31 décembre 65 : 184 300 Américains sont au Vietnam dont 41 000 Marines (Portes, 2007, p 212). Les effectifs ont augmenté de 160 000 hommes en un an. Les forces aériennes sont composées de 500 avions, de 21 000 pilotes et hommes d’équipages stationnés sur 8 bases au S-V. 171 avions ont été perdus durant la première phase de Rolling Thunder. Les pertes des troupes américaines sont de 1 369 morts au combat et 7 645 prisonniers. L’A.R.V.N. a perdu 11 000 morts au combat et compte 22 600 prisonniers. Les pertes n-v et vietcong sont de 34 585 morts au combat et 34 585 prisonniers (Burns Siger, 1992, p. 10).
Le nouveau délégué du gouvernement par intérim, François de Quirielle, quitte la France pour prendre son poste à Hanoi. Il a cette fois accepté cette proposition sachant que « De Gaulle souhaitait que notre pays retrouvât sa place en Extrême-Orient […] ». De son côté le ministère des Affaires étrangères français envisage d’accorder dans un avenir assez proche un statut semblable à Mai Van Bo, sachant que la non-réciprocité française avait jusqu’alors nui au travail de Sainteny (De Quirielle, 1992, pp. 57-60).

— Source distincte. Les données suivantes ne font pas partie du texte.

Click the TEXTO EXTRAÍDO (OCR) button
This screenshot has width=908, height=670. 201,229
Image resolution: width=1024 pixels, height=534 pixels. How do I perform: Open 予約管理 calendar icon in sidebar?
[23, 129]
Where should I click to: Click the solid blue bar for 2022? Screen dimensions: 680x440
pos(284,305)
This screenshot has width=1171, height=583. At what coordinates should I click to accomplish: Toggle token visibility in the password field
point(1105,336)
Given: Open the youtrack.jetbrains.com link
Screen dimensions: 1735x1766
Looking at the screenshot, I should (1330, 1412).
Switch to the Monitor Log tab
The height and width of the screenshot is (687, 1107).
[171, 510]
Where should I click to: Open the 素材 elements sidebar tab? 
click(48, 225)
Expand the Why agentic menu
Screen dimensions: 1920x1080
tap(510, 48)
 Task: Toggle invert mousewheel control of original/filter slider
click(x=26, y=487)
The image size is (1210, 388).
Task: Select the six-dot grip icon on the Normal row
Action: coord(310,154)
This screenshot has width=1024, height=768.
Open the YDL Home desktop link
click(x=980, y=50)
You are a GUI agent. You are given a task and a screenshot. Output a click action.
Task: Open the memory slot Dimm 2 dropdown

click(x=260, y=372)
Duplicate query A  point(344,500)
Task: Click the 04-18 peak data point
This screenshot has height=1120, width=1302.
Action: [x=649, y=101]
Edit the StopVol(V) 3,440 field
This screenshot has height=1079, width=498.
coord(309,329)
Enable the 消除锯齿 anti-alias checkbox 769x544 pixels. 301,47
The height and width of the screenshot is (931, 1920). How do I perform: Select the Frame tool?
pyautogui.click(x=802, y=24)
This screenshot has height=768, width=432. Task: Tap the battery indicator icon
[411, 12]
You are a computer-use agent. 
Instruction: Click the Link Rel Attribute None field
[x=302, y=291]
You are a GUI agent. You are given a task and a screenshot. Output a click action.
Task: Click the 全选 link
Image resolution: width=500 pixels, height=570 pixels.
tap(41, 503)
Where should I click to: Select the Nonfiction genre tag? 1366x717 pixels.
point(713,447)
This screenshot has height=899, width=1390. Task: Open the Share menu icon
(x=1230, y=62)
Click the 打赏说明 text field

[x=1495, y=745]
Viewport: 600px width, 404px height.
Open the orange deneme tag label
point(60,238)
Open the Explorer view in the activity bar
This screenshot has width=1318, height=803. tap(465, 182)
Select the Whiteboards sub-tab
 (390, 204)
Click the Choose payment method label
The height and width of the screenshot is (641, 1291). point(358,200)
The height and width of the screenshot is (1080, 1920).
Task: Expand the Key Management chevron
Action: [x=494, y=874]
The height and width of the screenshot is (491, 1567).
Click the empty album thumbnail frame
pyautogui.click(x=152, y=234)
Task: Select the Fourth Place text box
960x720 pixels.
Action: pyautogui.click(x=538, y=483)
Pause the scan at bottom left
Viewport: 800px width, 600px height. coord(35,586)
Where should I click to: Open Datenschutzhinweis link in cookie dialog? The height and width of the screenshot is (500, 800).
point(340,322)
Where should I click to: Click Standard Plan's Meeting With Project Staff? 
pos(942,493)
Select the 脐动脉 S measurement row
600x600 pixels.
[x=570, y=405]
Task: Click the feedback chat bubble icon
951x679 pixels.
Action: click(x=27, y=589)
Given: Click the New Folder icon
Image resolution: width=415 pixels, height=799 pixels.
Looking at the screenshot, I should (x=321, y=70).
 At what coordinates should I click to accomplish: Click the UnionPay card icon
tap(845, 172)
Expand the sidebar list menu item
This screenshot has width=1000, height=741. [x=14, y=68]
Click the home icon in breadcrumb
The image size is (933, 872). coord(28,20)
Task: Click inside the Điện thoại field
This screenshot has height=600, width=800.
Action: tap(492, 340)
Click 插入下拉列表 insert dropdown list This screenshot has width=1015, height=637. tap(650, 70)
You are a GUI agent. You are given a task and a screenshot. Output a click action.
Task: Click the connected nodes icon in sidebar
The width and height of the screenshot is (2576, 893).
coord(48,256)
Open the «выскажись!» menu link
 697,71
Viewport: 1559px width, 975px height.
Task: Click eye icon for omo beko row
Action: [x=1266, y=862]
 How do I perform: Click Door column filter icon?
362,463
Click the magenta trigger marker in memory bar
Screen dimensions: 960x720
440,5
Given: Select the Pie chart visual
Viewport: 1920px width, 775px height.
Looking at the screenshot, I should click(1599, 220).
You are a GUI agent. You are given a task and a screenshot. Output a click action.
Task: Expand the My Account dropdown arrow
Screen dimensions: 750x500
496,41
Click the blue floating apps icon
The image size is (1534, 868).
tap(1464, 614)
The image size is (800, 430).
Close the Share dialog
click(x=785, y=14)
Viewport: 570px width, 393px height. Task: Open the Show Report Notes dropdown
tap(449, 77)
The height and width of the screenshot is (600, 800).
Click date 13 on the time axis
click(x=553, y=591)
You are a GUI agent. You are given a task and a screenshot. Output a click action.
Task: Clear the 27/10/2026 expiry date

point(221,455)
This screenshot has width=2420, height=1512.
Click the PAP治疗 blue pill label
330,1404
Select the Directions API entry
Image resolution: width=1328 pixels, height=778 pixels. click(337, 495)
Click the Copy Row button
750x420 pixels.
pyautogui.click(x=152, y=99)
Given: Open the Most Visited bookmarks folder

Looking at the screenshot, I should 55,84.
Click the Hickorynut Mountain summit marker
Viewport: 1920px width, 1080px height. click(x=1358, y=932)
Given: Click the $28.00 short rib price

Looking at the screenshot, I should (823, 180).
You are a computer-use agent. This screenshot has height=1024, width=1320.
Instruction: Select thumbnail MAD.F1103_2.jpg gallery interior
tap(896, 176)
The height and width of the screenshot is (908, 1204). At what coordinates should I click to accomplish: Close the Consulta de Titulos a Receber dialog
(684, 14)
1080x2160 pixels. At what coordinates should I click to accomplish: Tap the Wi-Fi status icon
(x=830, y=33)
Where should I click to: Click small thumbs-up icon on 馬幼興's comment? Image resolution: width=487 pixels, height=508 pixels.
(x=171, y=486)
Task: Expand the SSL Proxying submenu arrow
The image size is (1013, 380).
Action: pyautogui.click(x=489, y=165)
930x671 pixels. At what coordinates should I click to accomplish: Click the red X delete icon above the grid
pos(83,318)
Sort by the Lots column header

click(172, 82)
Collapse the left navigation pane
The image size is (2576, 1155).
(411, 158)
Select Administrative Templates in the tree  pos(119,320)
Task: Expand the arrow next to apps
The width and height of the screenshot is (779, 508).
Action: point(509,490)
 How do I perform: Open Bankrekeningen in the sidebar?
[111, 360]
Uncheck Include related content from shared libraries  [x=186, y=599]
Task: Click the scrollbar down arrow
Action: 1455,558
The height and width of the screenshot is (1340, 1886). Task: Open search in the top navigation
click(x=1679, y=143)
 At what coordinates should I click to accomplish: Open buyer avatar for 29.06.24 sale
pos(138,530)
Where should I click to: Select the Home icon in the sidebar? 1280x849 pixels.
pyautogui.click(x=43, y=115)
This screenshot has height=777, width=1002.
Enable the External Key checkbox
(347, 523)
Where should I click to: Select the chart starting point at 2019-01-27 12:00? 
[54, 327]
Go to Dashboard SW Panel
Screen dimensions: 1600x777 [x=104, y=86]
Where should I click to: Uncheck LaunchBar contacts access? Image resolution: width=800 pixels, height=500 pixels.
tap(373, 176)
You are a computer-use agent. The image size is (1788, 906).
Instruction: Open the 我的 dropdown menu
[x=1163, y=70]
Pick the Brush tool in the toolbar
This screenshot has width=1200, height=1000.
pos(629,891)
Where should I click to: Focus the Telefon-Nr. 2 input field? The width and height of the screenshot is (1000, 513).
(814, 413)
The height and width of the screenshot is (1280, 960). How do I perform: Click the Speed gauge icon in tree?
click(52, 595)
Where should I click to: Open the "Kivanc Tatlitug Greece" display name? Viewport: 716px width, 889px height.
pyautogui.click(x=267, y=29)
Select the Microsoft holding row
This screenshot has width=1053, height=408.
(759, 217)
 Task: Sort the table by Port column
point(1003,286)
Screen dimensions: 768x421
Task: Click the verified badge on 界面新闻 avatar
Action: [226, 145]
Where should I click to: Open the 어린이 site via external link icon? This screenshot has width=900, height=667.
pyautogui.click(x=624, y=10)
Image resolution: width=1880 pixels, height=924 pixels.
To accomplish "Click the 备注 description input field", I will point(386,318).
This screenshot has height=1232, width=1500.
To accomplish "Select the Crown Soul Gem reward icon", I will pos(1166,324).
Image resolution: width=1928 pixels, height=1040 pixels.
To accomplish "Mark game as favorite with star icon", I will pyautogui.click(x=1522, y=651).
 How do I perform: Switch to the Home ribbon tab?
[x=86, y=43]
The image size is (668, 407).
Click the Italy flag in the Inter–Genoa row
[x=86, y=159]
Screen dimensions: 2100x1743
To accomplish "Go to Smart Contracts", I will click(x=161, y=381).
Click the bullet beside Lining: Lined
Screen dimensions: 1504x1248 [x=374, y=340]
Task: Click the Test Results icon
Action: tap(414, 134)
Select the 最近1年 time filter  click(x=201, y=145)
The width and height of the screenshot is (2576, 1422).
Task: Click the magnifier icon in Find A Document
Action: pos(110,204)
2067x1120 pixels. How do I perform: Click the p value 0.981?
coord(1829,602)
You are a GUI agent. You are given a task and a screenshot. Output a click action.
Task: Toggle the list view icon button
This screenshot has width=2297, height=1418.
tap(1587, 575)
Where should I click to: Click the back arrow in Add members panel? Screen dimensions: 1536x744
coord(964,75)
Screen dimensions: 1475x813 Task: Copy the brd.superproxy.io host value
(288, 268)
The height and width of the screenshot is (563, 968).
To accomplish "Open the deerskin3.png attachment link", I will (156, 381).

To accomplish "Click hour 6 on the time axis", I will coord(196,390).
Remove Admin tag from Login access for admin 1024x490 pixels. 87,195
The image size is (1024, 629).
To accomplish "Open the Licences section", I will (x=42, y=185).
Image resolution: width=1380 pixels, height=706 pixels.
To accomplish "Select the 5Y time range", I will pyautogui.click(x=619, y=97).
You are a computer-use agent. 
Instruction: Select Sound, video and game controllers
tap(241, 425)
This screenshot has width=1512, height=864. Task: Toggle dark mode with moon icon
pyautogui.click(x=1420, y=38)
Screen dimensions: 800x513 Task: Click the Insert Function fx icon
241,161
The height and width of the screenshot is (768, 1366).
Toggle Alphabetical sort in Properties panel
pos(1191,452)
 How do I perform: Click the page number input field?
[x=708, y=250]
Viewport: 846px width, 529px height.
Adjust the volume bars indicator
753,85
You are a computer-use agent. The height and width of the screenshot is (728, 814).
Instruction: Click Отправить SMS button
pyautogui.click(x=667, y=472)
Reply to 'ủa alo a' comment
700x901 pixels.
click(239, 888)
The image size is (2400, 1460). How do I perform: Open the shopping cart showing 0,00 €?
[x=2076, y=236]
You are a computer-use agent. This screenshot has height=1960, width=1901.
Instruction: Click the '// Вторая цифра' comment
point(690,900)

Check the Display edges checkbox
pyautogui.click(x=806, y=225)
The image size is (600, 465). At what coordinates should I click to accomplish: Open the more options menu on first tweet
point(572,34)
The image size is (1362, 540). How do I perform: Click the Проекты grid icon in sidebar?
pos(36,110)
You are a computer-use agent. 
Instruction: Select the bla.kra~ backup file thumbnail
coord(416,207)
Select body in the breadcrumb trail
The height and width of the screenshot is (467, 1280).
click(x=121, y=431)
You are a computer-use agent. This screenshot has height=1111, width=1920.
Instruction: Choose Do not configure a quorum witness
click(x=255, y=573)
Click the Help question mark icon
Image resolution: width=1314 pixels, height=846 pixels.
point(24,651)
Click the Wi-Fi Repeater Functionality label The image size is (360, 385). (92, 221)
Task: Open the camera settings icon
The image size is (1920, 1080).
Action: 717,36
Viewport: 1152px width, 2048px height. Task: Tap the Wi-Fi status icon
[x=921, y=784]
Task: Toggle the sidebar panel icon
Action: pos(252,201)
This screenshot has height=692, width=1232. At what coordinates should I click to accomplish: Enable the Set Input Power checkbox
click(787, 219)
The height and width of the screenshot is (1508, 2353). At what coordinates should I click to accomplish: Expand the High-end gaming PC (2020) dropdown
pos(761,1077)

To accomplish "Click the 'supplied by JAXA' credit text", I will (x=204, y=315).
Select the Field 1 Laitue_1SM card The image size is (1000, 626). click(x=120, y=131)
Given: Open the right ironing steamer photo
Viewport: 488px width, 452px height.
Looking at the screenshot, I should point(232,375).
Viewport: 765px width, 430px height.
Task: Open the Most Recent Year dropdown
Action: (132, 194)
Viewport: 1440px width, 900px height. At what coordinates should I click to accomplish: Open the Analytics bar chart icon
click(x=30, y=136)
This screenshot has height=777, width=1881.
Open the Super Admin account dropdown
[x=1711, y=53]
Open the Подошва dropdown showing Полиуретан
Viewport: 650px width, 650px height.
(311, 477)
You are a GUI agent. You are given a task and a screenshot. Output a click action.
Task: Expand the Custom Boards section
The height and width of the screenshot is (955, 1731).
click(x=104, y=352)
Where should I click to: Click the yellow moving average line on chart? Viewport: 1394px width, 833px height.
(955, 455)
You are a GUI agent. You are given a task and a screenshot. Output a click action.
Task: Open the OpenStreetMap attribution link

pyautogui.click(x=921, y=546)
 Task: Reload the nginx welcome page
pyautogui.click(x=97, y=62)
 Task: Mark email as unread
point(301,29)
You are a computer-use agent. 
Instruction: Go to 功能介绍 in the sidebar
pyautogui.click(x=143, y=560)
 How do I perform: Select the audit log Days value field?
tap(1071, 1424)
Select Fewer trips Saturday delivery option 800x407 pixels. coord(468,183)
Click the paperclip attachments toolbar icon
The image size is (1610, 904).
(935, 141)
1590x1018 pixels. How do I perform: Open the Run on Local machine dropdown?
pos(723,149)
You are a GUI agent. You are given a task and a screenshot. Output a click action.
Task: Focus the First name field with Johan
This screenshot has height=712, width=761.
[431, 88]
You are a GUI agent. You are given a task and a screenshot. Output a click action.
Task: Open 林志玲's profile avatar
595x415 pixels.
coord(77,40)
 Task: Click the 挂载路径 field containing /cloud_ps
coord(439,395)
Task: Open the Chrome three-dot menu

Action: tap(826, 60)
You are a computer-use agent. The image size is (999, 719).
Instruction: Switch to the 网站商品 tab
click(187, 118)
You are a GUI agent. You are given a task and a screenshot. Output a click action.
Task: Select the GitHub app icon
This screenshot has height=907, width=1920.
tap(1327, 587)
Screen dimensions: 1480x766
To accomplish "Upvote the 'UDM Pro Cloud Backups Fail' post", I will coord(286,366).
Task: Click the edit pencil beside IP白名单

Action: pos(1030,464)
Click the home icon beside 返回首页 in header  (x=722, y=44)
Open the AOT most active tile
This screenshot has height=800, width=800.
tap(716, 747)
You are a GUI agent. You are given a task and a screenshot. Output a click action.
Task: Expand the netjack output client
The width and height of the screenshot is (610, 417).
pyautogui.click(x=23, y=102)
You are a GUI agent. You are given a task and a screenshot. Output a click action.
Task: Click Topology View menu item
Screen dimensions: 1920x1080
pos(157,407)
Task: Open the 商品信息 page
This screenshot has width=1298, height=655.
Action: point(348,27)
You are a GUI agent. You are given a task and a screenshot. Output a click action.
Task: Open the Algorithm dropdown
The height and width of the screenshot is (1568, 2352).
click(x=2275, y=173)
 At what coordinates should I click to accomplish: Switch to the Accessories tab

Fin 65 : Selon Baulon, « dès la fin de 1965, le « search and destroy » révéla ses défauts. Certes, les forces américaines avaient infligé de lourdes pertes au Vietcong lors d’une première bataille, à Ia Drang (novembre 1965). Ce relatif succès reposait toutefois sur l’exploitation d’une énorme puissance de feu. Les États-Unis s’engageaient donc dans une stratégie d’attrition meurtrière pour les populations civiles, un choix qui desservait la « conquête des cœurs et des esprits », rendant un peu plus improbable la réalisation de l’objectif politique de la guerre : stabiliser le Sud en restaurant l’autorité d’un gouvernement proaméricain [...] En dernier lieu, le niveau pertinent des forces à déployer dépendait des défaillances de l’État allié et de la capacité adverse à suivre la montée en puissance américaine. » (Baulon, 2009, p. 439)
Selon Johnson, de 75 000 hommes en juillet, les forces américaines passent à 185 000 hommes en fin d’année. Les pertes communistes de l’année sont évaluées à 35 000 morts et 6 000 prisonniers. Du fait des infiltrations et des recrutements, les Américains estiment à 221 000 le nombre de soldats ennemis présents au Sud (Johnson, 1972, p. 286).